:: Provided information ::
· · · · · · ·
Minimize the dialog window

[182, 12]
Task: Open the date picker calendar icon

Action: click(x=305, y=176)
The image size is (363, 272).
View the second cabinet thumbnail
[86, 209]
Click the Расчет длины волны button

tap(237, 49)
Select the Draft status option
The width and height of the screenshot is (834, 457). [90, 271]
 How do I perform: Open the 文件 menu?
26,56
· · · · · · ·
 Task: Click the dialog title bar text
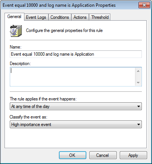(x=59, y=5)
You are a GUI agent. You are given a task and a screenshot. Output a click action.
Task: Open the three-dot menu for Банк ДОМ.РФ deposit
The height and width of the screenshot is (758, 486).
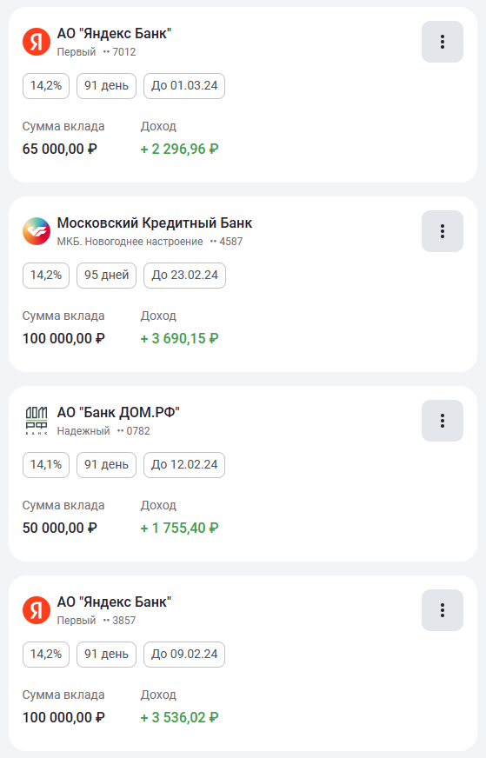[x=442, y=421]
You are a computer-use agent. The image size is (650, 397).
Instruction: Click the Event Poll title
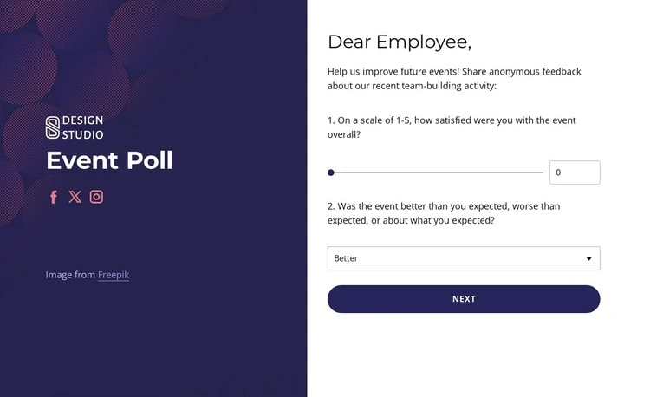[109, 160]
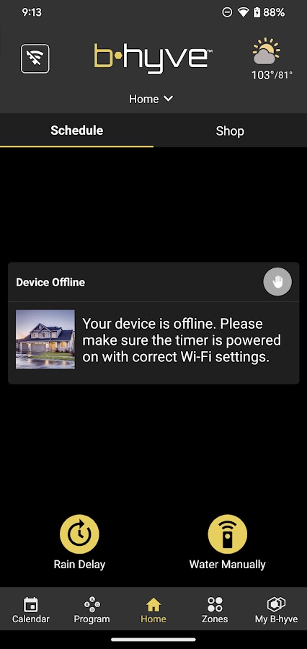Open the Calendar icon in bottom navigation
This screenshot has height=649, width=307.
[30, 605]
· · · · · · ·
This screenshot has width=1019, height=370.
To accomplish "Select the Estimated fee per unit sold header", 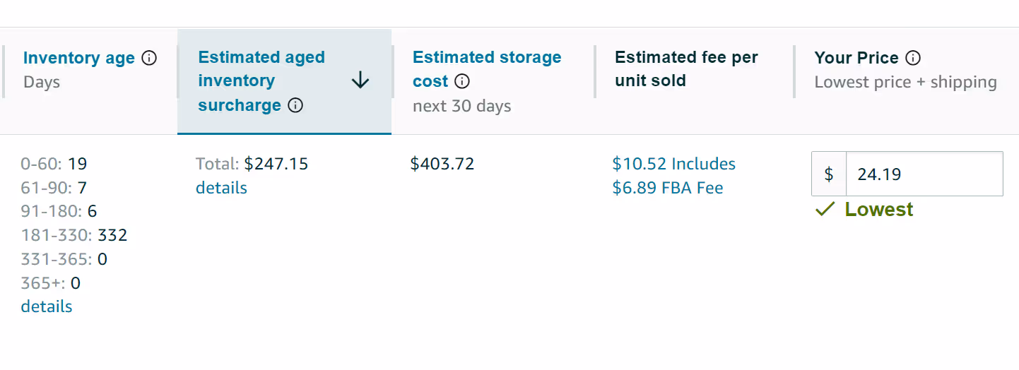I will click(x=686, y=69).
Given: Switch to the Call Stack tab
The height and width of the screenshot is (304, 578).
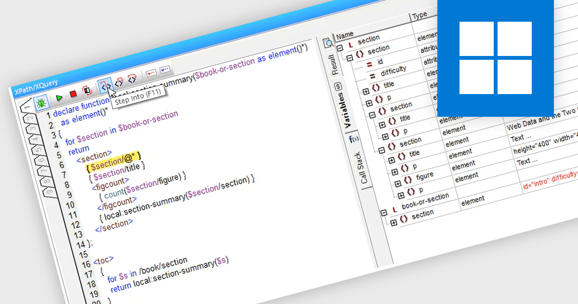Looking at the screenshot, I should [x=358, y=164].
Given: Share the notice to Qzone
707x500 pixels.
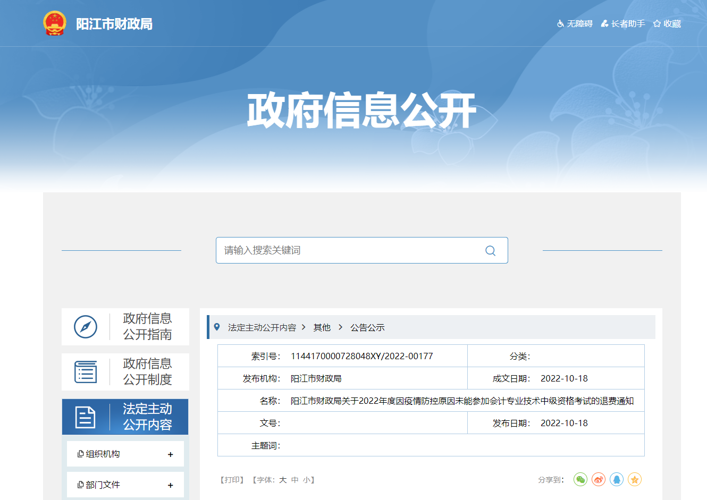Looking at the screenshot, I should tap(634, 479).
· · · · · · ·
:: Exercise directions ::
Return each line from the material that includes the string "image".

:: Response to this exercise ::
The image size is (363, 272).
You are a computer-use agent. The image size is (650, 397).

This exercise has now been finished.